Stored data entries:
↓↓↓
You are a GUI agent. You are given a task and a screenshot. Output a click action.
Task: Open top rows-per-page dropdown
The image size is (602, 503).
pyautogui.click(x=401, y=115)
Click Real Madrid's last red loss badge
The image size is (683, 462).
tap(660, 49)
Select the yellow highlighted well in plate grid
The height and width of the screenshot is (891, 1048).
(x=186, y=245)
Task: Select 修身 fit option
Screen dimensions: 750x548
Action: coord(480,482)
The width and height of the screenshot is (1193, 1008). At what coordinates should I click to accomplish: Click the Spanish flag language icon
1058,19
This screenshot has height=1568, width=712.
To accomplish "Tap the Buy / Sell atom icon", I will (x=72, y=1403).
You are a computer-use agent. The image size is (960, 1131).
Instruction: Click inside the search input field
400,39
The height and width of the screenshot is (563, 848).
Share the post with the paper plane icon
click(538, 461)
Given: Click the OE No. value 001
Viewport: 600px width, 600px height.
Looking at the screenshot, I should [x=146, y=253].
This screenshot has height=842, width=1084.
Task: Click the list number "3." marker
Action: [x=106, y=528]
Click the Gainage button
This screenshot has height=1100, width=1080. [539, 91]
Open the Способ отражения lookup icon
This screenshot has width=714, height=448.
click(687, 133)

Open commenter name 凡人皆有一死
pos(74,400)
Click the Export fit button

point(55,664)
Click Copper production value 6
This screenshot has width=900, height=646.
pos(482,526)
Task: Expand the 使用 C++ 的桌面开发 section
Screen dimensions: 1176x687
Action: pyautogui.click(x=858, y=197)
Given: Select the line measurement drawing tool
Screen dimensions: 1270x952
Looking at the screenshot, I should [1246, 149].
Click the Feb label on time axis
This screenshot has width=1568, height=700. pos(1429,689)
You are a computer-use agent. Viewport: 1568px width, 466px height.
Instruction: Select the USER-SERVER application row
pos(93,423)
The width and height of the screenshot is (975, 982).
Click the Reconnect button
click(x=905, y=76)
↑↑↑
■ **EXERCISE PROMPT**
Word for word, give back the data shown above.

■ **ANSWER FOR THE TASK**
You are a GUI agent. You are given a task and a screenshot. Output a click action.
Task: Open top rows-per-page dropdown
The image size is (602, 503).
pyautogui.click(x=401, y=115)
Click Real Madrid's last red loss badge
The image size is (683, 462).
tap(660, 49)
Select the yellow highlighted well in plate grid
The height and width of the screenshot is (891, 1048).
(x=186, y=245)
Task: Select 修身 fit option
Screen dimensions: 750x548
Action: coord(480,482)
The width and height of the screenshot is (1193, 1008). At what coordinates should I click to accomplish: Click the Spanish flag language icon
1058,19
This screenshot has height=1568, width=712.
To accomplish "Tap the Buy / Sell atom icon", I will (x=72, y=1403).
You are a computer-use agent. The image size is (960, 1131).
Instruction: Click inside the search input field
400,39
The height and width of the screenshot is (563, 848).
Share the post with the paper plane icon
click(538, 461)
Given: Click the OE No. value 001
Viewport: 600px width, 600px height.
Looking at the screenshot, I should [x=146, y=253].
This screenshot has height=842, width=1084.
Task: Click the list number "3." marker
Action: [x=106, y=528]
Click the Gainage button
This screenshot has height=1100, width=1080. [539, 91]
Open the Способ отражения lookup icon
This screenshot has width=714, height=448.
click(687, 133)

Open commenter name 凡人皆有一死
pos(74,400)
Click the Export fit button

point(55,664)
Click Copper production value 6
This screenshot has width=900, height=646.
pos(482,526)
Task: Expand the 使用 C++ 的桌面开发 section
Screen dimensions: 1176x687
Action: pyautogui.click(x=858, y=197)
Given: Select the line measurement drawing tool
Screen dimensions: 1270x952
Looking at the screenshot, I should [1246, 149].
Click the Feb label on time axis
This screenshot has width=1568, height=700. pos(1429,689)
You are a computer-use agent. Viewport: 1568px width, 466px height.
Instruction: Select the USER-SERVER application row
pos(93,423)
The width and height of the screenshot is (975, 982).
Click the Reconnect button
click(x=905, y=76)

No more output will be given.